Exercise ▸
Copy the material from the line with "The height and" through the line with "the 300.00 expense" word for word, including both of those lines, and omit the pictures.

Exercise material ▸
^^^^^^^^^^^^^^^^
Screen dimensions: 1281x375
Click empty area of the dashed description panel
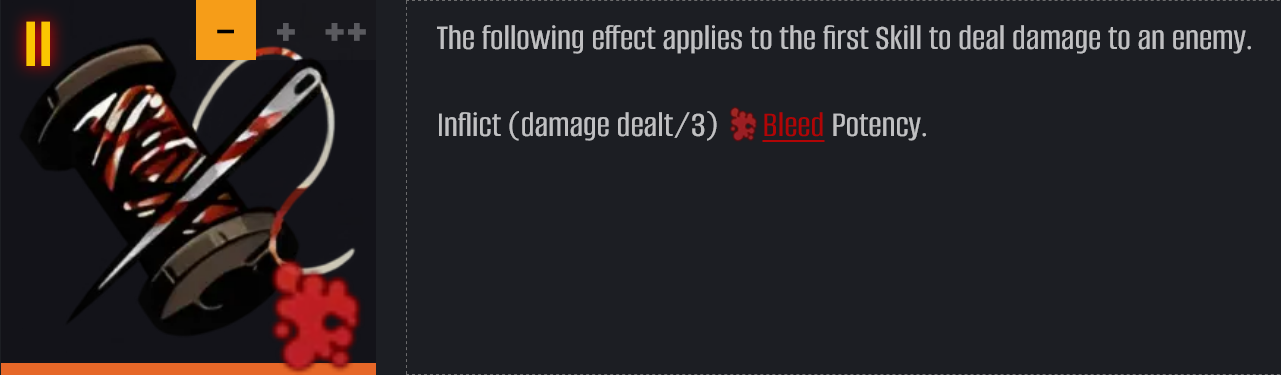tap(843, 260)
^^^^^^^^^^^^^^^^
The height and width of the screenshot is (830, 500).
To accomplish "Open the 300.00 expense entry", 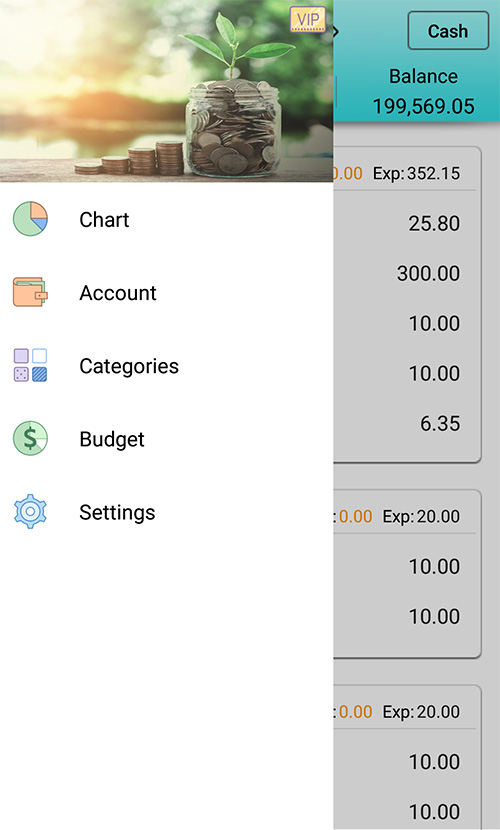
^^^^^^^^^^^^^^^^
Full response ▸
The height and width of the screenshot is (830, 500).
To accomplish "Open the 300.00 expense entry", 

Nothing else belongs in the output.